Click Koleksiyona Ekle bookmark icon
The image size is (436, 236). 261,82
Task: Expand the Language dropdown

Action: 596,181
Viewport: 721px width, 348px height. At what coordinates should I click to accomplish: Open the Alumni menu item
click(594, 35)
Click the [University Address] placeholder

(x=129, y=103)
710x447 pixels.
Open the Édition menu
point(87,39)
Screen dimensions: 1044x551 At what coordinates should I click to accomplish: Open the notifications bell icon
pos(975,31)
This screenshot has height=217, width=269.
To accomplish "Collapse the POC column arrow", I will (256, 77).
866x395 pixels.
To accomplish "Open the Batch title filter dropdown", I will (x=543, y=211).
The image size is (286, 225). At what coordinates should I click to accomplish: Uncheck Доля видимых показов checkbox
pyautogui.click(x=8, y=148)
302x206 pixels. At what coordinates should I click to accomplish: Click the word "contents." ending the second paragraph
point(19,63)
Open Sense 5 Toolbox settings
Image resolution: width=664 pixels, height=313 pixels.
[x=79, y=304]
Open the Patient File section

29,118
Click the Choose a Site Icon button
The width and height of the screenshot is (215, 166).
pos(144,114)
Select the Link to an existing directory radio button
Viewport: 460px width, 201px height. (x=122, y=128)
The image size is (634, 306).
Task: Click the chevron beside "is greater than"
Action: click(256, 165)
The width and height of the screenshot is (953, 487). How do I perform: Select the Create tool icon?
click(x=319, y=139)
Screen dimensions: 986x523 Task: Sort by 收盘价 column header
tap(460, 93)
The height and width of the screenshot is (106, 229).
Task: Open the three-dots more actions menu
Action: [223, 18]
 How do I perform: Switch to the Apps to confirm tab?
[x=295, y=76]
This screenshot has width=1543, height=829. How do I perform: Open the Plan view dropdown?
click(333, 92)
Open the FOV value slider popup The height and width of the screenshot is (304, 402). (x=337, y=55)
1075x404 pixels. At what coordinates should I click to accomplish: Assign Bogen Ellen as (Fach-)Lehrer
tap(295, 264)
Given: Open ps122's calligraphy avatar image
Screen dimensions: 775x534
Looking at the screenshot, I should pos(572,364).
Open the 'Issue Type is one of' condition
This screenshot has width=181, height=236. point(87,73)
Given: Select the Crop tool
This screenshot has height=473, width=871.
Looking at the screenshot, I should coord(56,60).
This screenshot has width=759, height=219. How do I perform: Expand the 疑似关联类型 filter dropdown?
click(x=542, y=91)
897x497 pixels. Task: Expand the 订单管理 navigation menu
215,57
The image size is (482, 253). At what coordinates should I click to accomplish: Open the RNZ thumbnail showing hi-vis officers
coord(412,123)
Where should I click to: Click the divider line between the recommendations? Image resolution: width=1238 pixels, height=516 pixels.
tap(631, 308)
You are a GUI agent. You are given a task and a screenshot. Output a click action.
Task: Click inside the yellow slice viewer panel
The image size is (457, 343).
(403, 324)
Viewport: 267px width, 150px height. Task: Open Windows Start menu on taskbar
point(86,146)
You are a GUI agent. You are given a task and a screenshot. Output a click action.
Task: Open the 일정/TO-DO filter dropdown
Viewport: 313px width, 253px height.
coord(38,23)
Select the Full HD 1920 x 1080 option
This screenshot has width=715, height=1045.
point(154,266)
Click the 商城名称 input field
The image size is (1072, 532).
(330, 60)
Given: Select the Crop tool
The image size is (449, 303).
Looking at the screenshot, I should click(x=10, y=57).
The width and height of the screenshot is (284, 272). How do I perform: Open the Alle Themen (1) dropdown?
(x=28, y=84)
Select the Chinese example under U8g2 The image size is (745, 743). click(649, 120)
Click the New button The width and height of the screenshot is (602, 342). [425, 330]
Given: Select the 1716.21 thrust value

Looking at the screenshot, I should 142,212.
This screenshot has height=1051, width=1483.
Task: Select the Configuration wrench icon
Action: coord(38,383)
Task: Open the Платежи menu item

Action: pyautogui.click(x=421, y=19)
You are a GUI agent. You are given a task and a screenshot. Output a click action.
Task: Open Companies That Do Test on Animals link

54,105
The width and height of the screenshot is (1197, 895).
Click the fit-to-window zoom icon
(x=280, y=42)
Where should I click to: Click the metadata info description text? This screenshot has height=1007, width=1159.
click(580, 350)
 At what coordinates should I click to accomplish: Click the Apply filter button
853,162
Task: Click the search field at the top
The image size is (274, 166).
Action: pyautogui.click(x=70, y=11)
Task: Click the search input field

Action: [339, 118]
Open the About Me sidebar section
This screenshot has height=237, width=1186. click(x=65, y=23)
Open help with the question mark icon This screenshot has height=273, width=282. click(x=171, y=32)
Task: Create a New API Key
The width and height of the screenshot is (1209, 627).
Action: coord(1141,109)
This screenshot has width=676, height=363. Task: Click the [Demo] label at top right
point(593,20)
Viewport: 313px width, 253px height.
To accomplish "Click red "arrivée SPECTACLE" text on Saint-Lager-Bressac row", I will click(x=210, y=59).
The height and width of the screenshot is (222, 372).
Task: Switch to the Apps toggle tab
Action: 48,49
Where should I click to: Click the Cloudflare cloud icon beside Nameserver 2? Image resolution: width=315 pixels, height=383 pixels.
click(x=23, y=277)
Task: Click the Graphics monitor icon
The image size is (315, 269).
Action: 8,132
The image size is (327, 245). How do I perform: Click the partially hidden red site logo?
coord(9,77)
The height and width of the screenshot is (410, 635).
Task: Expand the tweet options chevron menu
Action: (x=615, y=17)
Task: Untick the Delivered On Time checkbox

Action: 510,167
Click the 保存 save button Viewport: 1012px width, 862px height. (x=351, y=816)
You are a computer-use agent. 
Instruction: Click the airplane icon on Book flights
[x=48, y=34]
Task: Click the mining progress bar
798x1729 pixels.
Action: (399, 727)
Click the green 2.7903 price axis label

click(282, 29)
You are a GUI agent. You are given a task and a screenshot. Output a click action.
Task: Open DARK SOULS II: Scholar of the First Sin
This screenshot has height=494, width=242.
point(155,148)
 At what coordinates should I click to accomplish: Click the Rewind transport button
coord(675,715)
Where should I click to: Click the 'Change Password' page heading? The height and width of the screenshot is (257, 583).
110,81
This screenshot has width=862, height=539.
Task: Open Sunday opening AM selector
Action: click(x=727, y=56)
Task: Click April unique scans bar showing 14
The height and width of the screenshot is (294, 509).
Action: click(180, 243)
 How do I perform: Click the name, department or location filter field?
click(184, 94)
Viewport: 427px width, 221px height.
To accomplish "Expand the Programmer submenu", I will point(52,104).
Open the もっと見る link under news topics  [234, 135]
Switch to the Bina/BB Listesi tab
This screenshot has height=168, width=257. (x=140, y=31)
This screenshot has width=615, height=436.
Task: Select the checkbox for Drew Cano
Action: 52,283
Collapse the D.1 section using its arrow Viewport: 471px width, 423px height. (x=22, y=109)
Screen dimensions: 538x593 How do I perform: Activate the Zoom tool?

......

Start with the line above that contains "Select the Chinese" and stop after the line that contains "Task: Click the search field at the top". Output those lines exactly, and only those.

Select the Chinese example under U8g2 The image size is (745, 743). click(649, 120)
Click the New button The width and height of the screenshot is (602, 342). [425, 330]
Given: Select the 1716.21 thrust value

Looking at the screenshot, I should 142,212.
This screenshot has height=1051, width=1483.
Task: Select the Configuration wrench icon
Action: coord(38,383)
Task: Open the Платежи menu item

Action: pyautogui.click(x=421, y=19)
You are a GUI agent. You are given a task and a screenshot. Output a click action.
Task: Open Companies That Do Test on Animals link

54,105
The width and height of the screenshot is (1197, 895).
Click the fit-to-window zoom icon
(x=280, y=42)
Where should I click to: Click the metadata info description text? This screenshot has height=1007, width=1159.
click(580, 350)
 At what coordinates should I click to accomplish: Click the Apply filter button
853,162
Task: Click the search field at the top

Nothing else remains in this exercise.